The Beet: It's easier for me if the cookies aren't even in the house. But my husband buys chips and cookies and I have moments of weakness! What do I do? Can I banish them?
Dr. Lee: Give up just one thing first. Tell yourself, no more sugar. Or if it were my choice, I would have all my patients decide: No more packaged food. Then if it's in the house you can either tell yourself -- "That's not my food" and keep your snacks in another cabinet, or if you live alone, you can just throw it all away or give it all away.
Tip 2: Give up all packaged foods and especially added sugar. The first and most important thing for us to do as healthy eaters is to get rid of junk food, added sugar, and processed food. Then eat a piece of fruit or a small number of nuts instead. If you know you have a snack attack at 3 p.m. then go eat an apple or some nuts at that time. Make the decision to give up added sugars and it will help you lose weight and feel better fast. It's the number one thing I tell my patients to change.

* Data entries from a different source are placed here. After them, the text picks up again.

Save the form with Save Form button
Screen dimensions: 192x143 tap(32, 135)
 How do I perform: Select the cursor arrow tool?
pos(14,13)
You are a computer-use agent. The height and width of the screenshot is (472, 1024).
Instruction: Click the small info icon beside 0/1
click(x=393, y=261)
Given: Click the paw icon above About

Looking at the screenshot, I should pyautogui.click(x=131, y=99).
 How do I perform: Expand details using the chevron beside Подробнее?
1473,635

Tip 3. Don't compare yourselves to others. They may have a different physical makeup. Sadly, just because your husband–or your brother–can eat chips and snack all day long and not gain weight (though junk foods aren't good for him either) as women we have a harder time maintaining a healthy weight when we eat that junk. It's just metabolic. Some people can get away with it and not gain weight, or they can lose it quickly if they decide to give up beer or chips or high calories foods. As women, we are smaller and we don't handle junk food as readily as the male body does. Don't feel bad about it, just tell yourself it's a biological difference and stay away from that stuff.

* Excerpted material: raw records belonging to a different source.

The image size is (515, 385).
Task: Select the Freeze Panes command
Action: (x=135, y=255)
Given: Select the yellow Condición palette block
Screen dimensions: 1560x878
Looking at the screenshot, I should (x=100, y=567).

The Beet: I have always been told that consistency is the key. If you are consistently healthy and workout most days you will be healthy. That you can forgive yourself the "exceptions" as long as those are not the rule.
Dr. Lee. You are always going to be able to have a treat or some people like to call it a cheat meal, as long as you recognize that it is the exception. If you think of it as a slippery slope then you won't be in a good mindset to get back on track. Instead think: Consistency is the key to being healthy.
Tip 4. Be Consistent. Don't make exceptions all the time, but if you are consistent, approximately 90 percent of the time you will end up with healthy results. Your body has the ability to be resilient so if you are eating a healthy breakfast and a big salad for lunch and you get nutrients 90 percent of the time, then the 10 percent of the time that you don't make a healthy choice won't make you fat or gain weight. Just tell yourself, I want to be consistently healthy, and get back to behaving that way.
The Beet: What are words you live by, like a mantra? Some script you use to succeed?
Dr. Lee: I have a simple one. I ask myself, Is it worth it?
Tip 5. Ask yourself, Is it worth it? If I stop and think: Is this unhealthy choice or snack, or lapse, worth giving up my goals for, is it going to be worth it, most of the time it isn't the momentary satisfaction that will pass, but the long-term lifestyle of being healthy and maintaining a healthy weight and avoiding all the problems that come along with being overweight, either in terms of diseases or just how you feel day to day, then that reward is so much bigger than the momentary satisfaction of eating a cookie.